Learned:

  • stripped binaries don’t point to main
  • binja can find it anyway
  • the dynamic linker runs before any of your program code
  • trying break _start in gdb will probably hit the linker’s instead

I was working on TokyoWesterns 2018 load and this came up (stackoverflow). Sebastian and I both tried identifying main this way and scratched our heads at why this approach wasn’t working, so I’m taking a second stab at it now. Note that the binary is both 64b and dynamically linked.

I don’t actually know what strip() does so let’s man strip:

   GNU strip discards all symbols from object files objfile.  The list of
   object files may include archives.  At least one object file must be
   given.

OK, so it removes the symbol that tells us main is main.

So, I can’t b main in gdb.

(gdb doesn’t have command separation but you can add it though it won’t work for this case because the b * 0 thing is a hack and it throws a python exception)

I can b * 0 ; r ; print $rip to get the address of _start, but that’s not want I want.

_start calls __libc_start_main(), which has the following prototype:

int __libc_start_main(int (*main) (int, char**, char**), 
                      int argc, 
                      char *__unbounded *__unbounded ubp_av, 
                      void (*init) (void), 
                      void (*fini) (void), 
                      void (*rtld_fini) (void), 
                      void (*__unbounded stack_end));

So we can look at the args of __libc_start_main to get the address of main.

I need to:

  • break on the entrypoint
  • find __libc_start_main call
  • set breakpoint on: last addr saved on stack before __libc_start_main call
  • continue (until breakpoint for main is hit)

Which is

b * 0
r
b * $rip
d 1
r

Except, there’s a bunch of dlopen stuff that I don’t expect, since it doesn’t come up in Binja. objdump -d’s output matches up with Binja, so there’s something up here involving dynamic loading.

Why doesn’t code just start executing at the beginning of .text? It’s clearly the entry point of the binary. I’m guessing the linker must be doing some shenanigans.

I notice that rip points to 0x7ffff7dd7c30, where static disassembly points to 0x400720 as the address of _start. I can still x/16i 0x400720 and see what binja/objdump call _start/the start of .text, but we’re clearly not there.

Stepped through dl_main forever, kinda fruitlessly. ldd load gives

	linux-vdso.so.1 =>  (0x00007ffe1a792000)
	libc.so.6 => /lib/x86_64-linux-gnu/libc.so.6 (0x00007fa016032000)
	/lib64/ld-linux-x86-64.so.2 (0x00007fa0163fc000)

We can look at the disassembly objdump -d /lib64/ld-linux-x86-64.so.2 | less and it’s long.

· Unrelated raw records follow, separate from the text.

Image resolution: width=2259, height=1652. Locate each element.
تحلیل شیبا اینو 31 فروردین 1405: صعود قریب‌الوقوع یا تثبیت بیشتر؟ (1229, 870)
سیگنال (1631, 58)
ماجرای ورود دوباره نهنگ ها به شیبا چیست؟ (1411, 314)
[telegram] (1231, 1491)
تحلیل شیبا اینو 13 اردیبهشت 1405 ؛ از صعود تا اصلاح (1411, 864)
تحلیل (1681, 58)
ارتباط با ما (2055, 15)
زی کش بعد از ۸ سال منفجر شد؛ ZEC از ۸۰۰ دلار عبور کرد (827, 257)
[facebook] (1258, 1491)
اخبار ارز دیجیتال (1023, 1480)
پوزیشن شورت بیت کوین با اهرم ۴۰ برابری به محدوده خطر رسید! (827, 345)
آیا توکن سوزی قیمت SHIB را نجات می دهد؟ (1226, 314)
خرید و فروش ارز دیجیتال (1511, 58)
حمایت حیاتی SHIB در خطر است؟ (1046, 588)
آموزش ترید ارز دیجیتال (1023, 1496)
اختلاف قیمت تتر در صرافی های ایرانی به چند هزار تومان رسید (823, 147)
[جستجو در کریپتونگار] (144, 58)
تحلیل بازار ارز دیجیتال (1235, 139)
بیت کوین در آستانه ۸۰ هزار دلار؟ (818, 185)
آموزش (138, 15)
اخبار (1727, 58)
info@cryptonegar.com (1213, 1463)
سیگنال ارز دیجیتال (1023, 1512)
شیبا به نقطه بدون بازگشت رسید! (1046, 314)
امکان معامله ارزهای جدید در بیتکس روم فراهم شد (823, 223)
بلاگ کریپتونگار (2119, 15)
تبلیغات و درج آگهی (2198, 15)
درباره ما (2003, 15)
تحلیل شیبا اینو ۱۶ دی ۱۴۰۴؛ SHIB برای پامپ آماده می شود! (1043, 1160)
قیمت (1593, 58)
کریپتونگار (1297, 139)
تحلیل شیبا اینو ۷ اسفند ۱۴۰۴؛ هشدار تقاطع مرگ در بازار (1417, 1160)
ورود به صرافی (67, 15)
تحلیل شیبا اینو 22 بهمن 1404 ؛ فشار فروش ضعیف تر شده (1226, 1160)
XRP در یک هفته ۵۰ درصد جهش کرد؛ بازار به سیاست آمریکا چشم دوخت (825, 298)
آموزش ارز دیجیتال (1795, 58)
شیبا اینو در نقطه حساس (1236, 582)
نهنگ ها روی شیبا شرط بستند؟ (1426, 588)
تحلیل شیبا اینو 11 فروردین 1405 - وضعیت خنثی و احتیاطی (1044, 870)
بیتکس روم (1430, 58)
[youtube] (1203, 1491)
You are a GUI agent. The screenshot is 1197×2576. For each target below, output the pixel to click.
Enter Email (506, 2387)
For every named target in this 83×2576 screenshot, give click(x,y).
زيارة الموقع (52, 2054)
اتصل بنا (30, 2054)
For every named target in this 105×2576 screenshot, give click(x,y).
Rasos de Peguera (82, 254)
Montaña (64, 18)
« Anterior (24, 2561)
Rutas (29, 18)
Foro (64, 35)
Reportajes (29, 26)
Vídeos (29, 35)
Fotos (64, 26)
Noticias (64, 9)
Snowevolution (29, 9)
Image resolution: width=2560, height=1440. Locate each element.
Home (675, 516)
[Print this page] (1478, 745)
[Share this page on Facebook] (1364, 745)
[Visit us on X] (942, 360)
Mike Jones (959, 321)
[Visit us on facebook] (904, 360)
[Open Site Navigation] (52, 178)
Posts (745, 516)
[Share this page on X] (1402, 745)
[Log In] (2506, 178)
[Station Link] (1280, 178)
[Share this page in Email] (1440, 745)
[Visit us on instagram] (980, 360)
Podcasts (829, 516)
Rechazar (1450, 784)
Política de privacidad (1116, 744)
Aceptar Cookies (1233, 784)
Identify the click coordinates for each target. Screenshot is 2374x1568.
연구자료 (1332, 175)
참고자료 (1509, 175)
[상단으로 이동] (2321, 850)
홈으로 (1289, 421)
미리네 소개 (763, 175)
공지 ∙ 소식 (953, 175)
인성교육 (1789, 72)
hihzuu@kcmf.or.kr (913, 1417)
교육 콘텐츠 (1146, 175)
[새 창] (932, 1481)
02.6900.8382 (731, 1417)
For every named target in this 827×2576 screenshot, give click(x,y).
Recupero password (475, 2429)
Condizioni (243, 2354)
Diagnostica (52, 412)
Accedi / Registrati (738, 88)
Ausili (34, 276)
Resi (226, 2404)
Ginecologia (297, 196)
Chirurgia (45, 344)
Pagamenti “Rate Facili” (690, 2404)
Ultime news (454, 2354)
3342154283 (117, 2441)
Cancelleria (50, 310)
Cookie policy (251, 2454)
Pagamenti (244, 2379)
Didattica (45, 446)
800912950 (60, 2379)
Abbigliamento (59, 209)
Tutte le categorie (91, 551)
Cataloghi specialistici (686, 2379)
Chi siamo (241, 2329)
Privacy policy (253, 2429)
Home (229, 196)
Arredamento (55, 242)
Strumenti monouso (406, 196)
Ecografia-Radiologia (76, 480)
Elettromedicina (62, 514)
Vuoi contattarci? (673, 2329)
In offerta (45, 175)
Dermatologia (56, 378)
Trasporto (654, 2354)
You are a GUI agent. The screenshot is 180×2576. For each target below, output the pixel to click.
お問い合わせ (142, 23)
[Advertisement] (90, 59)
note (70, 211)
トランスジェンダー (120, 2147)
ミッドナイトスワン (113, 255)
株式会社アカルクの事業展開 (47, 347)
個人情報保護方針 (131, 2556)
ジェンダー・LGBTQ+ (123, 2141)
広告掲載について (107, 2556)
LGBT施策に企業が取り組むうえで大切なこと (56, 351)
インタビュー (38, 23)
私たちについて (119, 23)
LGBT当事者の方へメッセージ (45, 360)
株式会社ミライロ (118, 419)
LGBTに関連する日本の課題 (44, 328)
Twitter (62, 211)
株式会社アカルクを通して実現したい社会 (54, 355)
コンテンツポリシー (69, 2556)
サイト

Breaking on _start takes me to the first instruction of the dynamic loader, which is weird to me. I would’ve expected the first instruction of .text section. But my guess is that the dynamic loader is what’s called first, and it loads everything else. That or gdb just uses it b/c the binary is stripped. So, the solution is to pull out the entry point manually and then break on that.

And with that, we can see that rdi contains 0x400816, which is main. (had a brief moment of confusion where I didn’t realize that I was x64 and x64 is register-based arguments). So, that confusion is likely what got us during the CTF as well.


Binja does _start identification automatically anyway, which is nice.